* Selected excerpt *
Comment 18 Francisco Jerez 2010-02-19 23:44:25 UTC
(In reply to comment #17)
> I get an error with git when trying to revert the commit, so I just tried the
> two patches.

You'll need to revert f0e2f38befa7 first.
Comment 19 Tobias Jakobi 2010-02-19 23:49:06 UTC
I just went back to commit db78e27de7e2 and reverted then - I'm now building that tree. Reporting back once I've done some tests.
Comment 20 Tobias Jakobi 2010-02-20 00:03:17 UTC
No, nothing - doesn't have any effect on performance. Must be something else.
I'm still wondering though since I already went back several weeks in git with xf86-video-ati, libdrm and mesa and the problem still occurs... have to think about what I updated in the past. :(
Comment 21 Rafael J. Wysocki 2010-02-22 21:42:00 UTC
Patch : http://bugzilla.kernel.org/attachment.cgi?id=25118
Handled-By : Francisco Jerez <currojerez@riseup.net>
Comment 22 Rafael J. Wysocki 2010-03-21 19:20:13 UTC
*** Bug 15306 has been marked as a duplicate of this bug. ***
Comment 23 Tobias Jakobi 2010-03-22 16:01:14 UTC
I totally forgot about this one:

To summarize what _my_ problem was...
I found out that the slowdowns were only affecting 32bit application (which includes everything pushed through wine) and also ut2003, which I used for testing. ioquake3 was compiled for 64bit (and it wasn't affected).
I probably never had any direct HW-accelerated rendering for 32bit applications in the first place, but I didn't notice this because the indirect rendering (which was selected by default, don't ask me why) wasn't that slow. Now it was either an update to mesa or the mesa gentoo ebuild that "fixed" a problem, so that NOW the sw rasterizer was now loaded by default (I looked like that loading of the 32bit swrast failed in the past, resulting in indirect GLX). Of course this resulted in awfully slow rendering.

After creating custom libdrm and mesa libs in /usr/local/lib32/ and also doing a check with 32bit glxinfo the whole rendering is now HW-accelerated, slowdowns are gone for good :)

(A run of records)
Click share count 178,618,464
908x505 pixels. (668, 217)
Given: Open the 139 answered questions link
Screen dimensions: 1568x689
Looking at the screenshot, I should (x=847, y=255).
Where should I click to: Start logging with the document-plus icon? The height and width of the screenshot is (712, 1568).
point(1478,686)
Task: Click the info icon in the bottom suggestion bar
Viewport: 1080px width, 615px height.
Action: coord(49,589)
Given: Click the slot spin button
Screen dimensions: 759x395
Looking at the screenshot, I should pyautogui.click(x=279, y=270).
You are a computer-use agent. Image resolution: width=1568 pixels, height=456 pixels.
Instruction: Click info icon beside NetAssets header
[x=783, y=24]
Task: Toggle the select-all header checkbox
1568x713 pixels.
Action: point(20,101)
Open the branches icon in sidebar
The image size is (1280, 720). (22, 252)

* Instruction *
In the bug thread, Tobias Jakobi says he probably never had direct hardware-accelerated rendering for 32-bit applications. Explain why, according to the thread, he did not notice this earlier.

* The output *
He did not notice because indirect rendering was selected by default, and it was not that slow. It only became a problem later, when an update to mesa or the mesa gentoo ebuild made the software rasterizer load by default, which made rendering very slow.